* **EXERCICE PROPOSÉ**: Recopiez sans rien changer le passage de l'éditorial sur le pétrole russe qui commence à « du 10 au 16 » et se termine à « zone de SakhalineIII. ».

* **TEXTE DE LECTURE**:
++++++++++
Le Vent de la Chine Numéro 23

du 10 au 16 juillet 2005

Editorial : CHINE OU JAPON? MOSCOU FAIT SON CHOIX!

Au chapitre de l’or noir, face au corps à corps de ses deux candidats clients chinois et nippon, Vadimir Poutine vient probablement de faire son choix -par un faux jugement de Salomon donnant la préférence à Pékin!

A Hu Jintao (en visite à Moscou, les 29-6/2-7), il a promis la construction en sept ans du pipeline Taishet-Daqing via Skovorodino. La CNPC (la compagnie nationale pétrolière) a obtenu le passage des livraisons par Rosneft, de 4 à 9Mt cette année, tandis que Sinopec reçoit un contrat d’exploration sur le prometteur site de Venin, dans la zone de SakhalineIII.

Face à telles largesses, le Japonais Koizumi (au G8 de Gleneagles, 8/7), n’obtient que le prolongement de l’oléoduc jusqu’à Nakhodka, dont Poutine lui avait offert jusqu’alors l’exclusivité. A présent, peu rassurant, il précise qu’il lui fournira « dans les limites des disponibilités ».  

Envers Pékin, Rosneft pousse même l’amabilité jusqu’à promettre d’utiliser tout autant, dans ses livraisons vers la Chine, son propre pipeline de Taishet, que l’ouvrage kazakh de Atasu-Alashan de 962km, en cours de finition pour un investissement chinois de 2MM$.
++++++++++
* **DONNÉES ENREGISTRÉES**:

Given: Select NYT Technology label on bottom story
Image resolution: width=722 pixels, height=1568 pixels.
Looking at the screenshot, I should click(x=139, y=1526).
++++++++++
* **VOICI LA SOLUTION**:
du 10 au 16 juillet 2005

Editorial : CHINE OU JAPON? MOSCOU FAIT SON CHOIX!

Au chapitre de l’or noir, face au corps à corps de ses deux candidats clients chinois et nippon, Vadimir Poutine vient probablement de faire son choix -par un faux jugement de Salomon donnant la préférence à Pékin!

A Hu Jintao (en visite à Moscou, les 29-6/2-7), il a promis la construction en sept ans du pipeline Taishet-Daqing via Skovorodino. La CNPC (la compagnie nationale pétrolière) a obtenu le passage des livraisons par Rosneft, de 4 à 9Mt cette année, tandis que Sinopec reçoit un contrat d’exploration sur le prometteur site de Venin, dans la zone de SakhalineIII.